[Stored items]
--
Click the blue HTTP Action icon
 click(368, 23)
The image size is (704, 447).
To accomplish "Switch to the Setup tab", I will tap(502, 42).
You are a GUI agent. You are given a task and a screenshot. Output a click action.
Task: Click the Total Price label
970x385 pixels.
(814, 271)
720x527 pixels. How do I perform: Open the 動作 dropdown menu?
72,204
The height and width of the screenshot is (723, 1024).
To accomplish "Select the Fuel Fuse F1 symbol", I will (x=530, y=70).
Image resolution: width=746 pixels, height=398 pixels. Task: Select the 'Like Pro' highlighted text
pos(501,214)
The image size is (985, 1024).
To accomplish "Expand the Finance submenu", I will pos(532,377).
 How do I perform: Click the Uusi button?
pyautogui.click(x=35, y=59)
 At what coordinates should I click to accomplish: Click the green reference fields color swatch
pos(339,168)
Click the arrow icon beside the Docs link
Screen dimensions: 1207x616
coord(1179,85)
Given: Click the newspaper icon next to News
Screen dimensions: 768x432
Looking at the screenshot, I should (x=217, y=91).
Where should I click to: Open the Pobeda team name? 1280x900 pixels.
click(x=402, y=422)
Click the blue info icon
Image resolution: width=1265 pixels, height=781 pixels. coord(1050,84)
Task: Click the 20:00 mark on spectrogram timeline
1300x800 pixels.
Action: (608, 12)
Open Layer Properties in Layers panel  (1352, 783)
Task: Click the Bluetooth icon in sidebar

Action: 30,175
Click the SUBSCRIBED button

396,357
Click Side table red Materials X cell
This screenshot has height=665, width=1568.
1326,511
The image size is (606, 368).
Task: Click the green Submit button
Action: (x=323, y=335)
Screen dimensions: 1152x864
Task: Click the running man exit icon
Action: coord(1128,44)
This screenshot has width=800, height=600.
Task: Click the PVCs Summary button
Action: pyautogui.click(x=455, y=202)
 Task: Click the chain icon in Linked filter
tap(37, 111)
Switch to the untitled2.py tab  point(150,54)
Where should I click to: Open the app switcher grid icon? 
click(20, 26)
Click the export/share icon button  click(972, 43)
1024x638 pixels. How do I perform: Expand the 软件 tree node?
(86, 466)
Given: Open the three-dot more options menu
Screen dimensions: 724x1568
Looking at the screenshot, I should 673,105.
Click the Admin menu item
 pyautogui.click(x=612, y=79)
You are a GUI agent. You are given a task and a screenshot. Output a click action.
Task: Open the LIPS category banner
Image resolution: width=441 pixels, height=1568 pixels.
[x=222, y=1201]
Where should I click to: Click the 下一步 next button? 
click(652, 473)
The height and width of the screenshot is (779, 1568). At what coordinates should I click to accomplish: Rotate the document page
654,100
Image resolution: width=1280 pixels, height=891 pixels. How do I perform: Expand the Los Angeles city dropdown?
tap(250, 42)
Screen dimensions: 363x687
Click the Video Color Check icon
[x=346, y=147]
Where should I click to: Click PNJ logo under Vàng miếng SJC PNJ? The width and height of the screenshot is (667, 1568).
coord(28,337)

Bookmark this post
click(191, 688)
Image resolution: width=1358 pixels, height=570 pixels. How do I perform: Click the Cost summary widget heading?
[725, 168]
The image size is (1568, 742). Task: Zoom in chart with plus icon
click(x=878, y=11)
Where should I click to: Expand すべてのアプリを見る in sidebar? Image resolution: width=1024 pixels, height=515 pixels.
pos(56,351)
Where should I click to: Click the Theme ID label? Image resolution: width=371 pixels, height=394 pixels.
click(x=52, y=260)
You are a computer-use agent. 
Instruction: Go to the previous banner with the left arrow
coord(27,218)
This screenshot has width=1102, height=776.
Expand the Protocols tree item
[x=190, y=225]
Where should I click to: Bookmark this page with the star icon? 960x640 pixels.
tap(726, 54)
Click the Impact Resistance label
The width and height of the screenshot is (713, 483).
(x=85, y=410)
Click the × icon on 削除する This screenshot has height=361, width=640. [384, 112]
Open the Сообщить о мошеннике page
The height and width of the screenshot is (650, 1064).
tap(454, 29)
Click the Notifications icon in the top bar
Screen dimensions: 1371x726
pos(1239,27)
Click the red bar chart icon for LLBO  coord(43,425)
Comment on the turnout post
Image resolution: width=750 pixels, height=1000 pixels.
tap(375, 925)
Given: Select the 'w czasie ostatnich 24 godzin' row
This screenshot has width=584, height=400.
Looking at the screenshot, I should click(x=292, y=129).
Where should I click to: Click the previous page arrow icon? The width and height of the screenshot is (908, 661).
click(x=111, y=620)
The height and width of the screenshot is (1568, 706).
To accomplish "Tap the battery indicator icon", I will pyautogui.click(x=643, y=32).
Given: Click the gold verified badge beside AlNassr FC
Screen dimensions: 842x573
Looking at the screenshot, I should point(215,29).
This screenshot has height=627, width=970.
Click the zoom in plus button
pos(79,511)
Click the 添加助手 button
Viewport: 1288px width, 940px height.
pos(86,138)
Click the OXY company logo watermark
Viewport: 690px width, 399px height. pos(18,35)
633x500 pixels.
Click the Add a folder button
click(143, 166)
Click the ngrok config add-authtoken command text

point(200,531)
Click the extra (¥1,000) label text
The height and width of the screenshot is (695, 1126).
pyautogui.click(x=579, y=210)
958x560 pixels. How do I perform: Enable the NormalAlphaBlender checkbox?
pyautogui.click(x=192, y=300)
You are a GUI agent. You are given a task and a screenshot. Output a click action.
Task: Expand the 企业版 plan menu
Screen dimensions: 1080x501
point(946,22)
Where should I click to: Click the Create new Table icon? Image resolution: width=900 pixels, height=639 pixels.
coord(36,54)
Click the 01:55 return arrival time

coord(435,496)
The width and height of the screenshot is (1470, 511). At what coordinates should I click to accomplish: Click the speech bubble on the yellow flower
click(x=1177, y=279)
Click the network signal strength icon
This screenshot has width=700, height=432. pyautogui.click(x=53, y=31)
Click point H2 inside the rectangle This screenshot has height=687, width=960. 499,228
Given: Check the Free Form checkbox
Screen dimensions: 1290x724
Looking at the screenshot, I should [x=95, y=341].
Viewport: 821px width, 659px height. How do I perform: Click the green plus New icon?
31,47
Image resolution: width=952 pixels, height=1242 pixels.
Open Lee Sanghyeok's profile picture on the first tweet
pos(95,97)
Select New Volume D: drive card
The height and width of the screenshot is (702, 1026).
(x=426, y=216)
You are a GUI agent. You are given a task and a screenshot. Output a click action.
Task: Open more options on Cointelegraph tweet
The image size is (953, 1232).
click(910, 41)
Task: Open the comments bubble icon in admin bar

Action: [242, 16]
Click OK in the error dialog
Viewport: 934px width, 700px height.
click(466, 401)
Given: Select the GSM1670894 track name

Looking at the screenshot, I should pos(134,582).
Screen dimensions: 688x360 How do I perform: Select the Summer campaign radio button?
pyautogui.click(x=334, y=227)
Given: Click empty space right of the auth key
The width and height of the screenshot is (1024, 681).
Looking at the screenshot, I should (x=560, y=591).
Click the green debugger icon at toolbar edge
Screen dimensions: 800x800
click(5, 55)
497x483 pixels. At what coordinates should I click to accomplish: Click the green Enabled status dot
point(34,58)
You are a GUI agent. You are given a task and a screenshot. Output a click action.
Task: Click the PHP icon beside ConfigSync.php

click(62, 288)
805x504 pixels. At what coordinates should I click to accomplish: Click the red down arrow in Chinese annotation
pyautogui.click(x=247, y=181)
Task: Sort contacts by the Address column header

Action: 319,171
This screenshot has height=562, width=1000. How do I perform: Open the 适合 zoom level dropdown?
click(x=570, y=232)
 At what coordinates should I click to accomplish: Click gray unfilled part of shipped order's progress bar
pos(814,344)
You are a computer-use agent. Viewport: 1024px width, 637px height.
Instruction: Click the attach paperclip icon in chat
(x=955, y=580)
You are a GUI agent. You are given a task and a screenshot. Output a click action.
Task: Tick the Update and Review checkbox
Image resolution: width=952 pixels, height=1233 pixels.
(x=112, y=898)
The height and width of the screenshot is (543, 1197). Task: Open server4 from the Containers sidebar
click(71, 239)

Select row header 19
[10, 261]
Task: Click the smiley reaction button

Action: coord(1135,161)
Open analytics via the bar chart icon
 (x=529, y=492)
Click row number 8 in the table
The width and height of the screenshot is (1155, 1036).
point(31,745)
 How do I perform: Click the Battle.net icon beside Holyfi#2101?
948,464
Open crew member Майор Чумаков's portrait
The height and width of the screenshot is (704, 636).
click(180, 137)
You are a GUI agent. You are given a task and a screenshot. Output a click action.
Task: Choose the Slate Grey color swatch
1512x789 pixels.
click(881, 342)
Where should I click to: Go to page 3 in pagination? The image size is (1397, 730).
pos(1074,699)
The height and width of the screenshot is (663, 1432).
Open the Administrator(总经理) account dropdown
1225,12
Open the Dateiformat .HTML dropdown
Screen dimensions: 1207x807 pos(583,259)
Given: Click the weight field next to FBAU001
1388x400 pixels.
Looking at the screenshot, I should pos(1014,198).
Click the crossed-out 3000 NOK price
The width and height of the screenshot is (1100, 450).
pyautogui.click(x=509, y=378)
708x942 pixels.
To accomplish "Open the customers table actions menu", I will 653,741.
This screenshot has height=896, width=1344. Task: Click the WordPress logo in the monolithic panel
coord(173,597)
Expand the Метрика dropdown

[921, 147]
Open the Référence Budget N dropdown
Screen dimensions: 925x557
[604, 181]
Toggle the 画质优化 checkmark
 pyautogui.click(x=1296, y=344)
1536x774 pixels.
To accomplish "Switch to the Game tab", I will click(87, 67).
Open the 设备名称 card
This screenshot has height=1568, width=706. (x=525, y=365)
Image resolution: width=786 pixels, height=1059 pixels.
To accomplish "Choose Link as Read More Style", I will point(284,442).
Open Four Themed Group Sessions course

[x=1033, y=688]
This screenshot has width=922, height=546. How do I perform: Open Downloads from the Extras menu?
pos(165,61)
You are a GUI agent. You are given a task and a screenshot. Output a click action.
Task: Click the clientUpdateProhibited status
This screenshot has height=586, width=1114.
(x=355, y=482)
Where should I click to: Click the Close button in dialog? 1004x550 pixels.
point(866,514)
--
» **Problem statement**:
Could you reproduce the lines above, from the one that holds "Open the Référence Budget N dropdown" through the last, exactly as they stand?

» **Exercise response**:
Open the Référence Budget N dropdown
Screen dimensions: 925x557
[604, 181]
Toggle the 画质优化 checkmark
 pyautogui.click(x=1296, y=344)
1536x774 pixels.
To accomplish "Switch to the Game tab", I will click(87, 67).
Open the 设备名称 card
This screenshot has height=1568, width=706. (x=525, y=365)
Image resolution: width=786 pixels, height=1059 pixels.
To accomplish "Choose Link as Read More Style", I will point(284,442).
Open Four Themed Group Sessions course

[x=1033, y=688]
This screenshot has width=922, height=546. How do I perform: Open Downloads from the Extras menu?
pos(165,61)
You are a GUI agent. You are given a task and a screenshot. Output a click action.
Task: Click the clientUpdateProhibited status
This screenshot has height=586, width=1114.
(x=355, y=482)
Where should I click to: Click the Close button in dialog? 1004x550 pixels.
point(866,514)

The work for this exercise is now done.